Freezing temperatures can damage sugar beet roots, often leading to losses in sugar and causing problems during processing. However, it is not clear what temperature regimes cause damage leading to losses, or why under other conditions at freezing temperatures the beet apparently escape damage. In addition, after roots have been obviously damaged by frost, it is not clear what subsequent conditions promote losses in sugar concentration, and how much of this sugar is lost to regrowth, translocation, respiration, dilution by tissue water, etc. The susceptibility to frost damage appears to be highly variable from field to field and even between plants within a field. Sources of variation may be different air temperatures and duration of low temperatures, acclimation due to prior cold exposure and stress history of the crop. It is known that in certain species, the process of 'cold-hardening' involves the accumulation of solutes such as glycine betaine and sucrose. Cold-tolerant species (e.g. strawberry) can allow tissue water to 'supercool' below 0°C in the absence of ice nucleation, delaying the formation of apoplastic ice crystals that can grow and eventually damage cells (Ref 2). Sugar beet probably employs all of these processes to some extent, but there are few data available. Varieties, too, may differ in their intrinsic biological capacity to tolerate cold temperatures , and because varieties are not pure genetic stocks, there may be important genetic differences between plants within a seed lot. Evidence of these varietal and individual plant effects was seen in the Broom's Barn Rust/Frost trial of 2010/11. There is evidence to suggest that the size of the top, or the amount of foliage covering the crowns may afford some protection against frost. Use of fungicides that promote the longevity of the canopy may therefore contribute to minimisation of frost damage.

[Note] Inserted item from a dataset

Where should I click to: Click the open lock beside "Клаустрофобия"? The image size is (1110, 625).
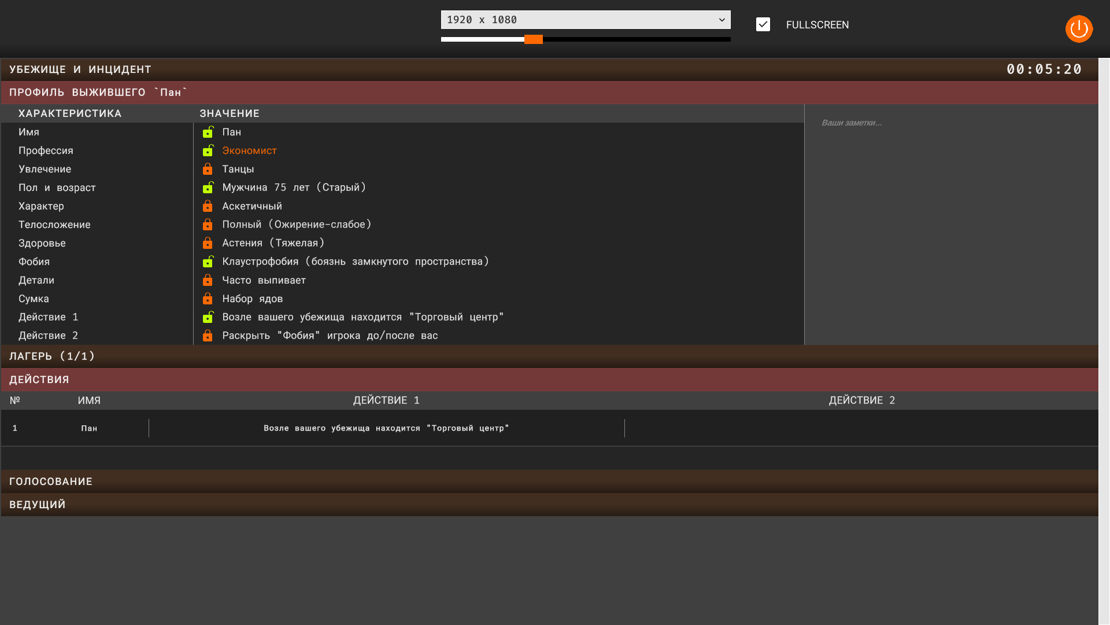[208, 262]
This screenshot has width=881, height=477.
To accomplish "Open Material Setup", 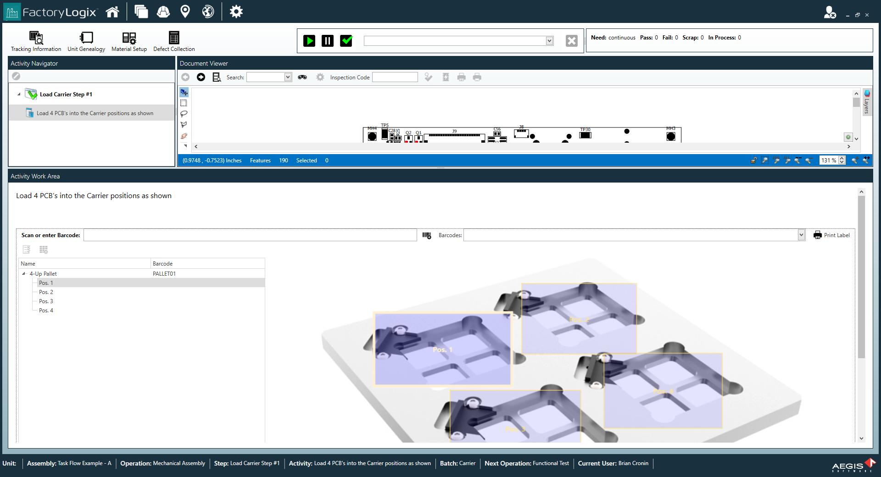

The effect of cold temperatures on beet roots have been studied previously, and important information has been learned from this work. It is known that root tissues freeze at temperatures around -2.5 to -3°C. However, some of these experiments were done on topped roots placed in storage, not on intact plants in soil, and important questions remain. Comparing roots grown under different conditions, differences in the extent of damage and the apparent ability to recover has been shown (Ref 8). The freezing response in root tissue has been shown by measuring isotherms, or by visual inspection of the typical 'glassy' appearance. However, neither technique unequivocally demonstrates cell death or viability; flooding of intercellular spaces or the formation of apoplastic ice crystals do not necessarily imply that tissues are irreversibly damaged. Other assays, such as the use of vital stains and membrane leakage tests could contribute to diagnostics for membrane integrity and cell viability.